In both narratives, our instincts about power are completely subverted. Every human instinct says power belongs in a palace, yet the Gospel writers choose a barn—cold, smelling of animals, and aggressively insignificant. George Bailey, broke and desperate on a bridge on Christmas Eve, is in his own version of that stable. At his absolute lowest, he is standing on sacred ground, realizing that his "Building and Loan" was the humble vessel through which a community was saved. Even the announcement of this grace skips the elite and goes to the "night shift"—shepherds considered ritually unclean and socially invisible. This is the core theological claim: revelation comes to the margins, and divine intervention often waits until human resources are completely exhausted.
We see this communal response again in the arrival of the Magi, who represent wisdom traditions from outside the "approved" circle. In Bedford Falls, we see a local version of the Magi as Sam Wainwright wires money from London, Violet Bick brings her savings, and the ordinary citizens of the town offer what they have. They aren’t royalty, but they are following a star of recognition and solidarity. Standing in opposition is Mr. Potter, who functions exactly like King Herod. Both represent entrenched power threatened by a new way of organizing community, and both fail because the alternative—collective love—proves more resilient than they could imagine.
There is a beautiful theological term for this called kenosis, or "self-emptying." Just as the Divine empties itself into the constraints of humanity, George Bailey empties himself year after year, setting aside his dreams of travel to help others find a home. Both follow the spiritual logic that fullness comes through relinquishment. We are not here to argue about historical censuses or the physics of angels; we are here to practice seeing differently. Both stories refuse easy escapes—the baby in the manger will eventually face betrayal, and George Bailey still has to deal with a missing eight thousand dollars and a predatory Potter. What changes is not the circumstance, but the capacity to see redemptive meaning within it. The star over Bethlehem and the ringing of Clarence’s bell both point to the truth that heaven’s light shows up exactly where we’ve learned not to look. We are invited to trust that our small, ordinary lives are part of a pattern of meaning much larger than we can perceive.
Throughout the Christmas season and the coming year, let us remember that the sacred is often hidden in the ordinary—in the "Building and Loans" of our lives, in the small kindnesses we offer, and in the moments when we feel we have the least to give.
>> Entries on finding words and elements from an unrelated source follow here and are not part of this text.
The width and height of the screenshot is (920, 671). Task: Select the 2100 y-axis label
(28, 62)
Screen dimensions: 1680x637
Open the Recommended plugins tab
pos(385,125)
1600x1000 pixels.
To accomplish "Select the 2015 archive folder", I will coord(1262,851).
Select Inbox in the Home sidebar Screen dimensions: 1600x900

May we embrace our own vulnerability as a doorway for the Beloved’s presence. Let us trust that our lives ripple outward in ways we cannot see, weaving a tapestry of redemption that spans from the hills of Bethlehem to the streets of our own towns. May our eyes see the light shining in the dark corners of our world, and give us the courage to show up for one another, believing that every life is indeed a wonderful life! Amen.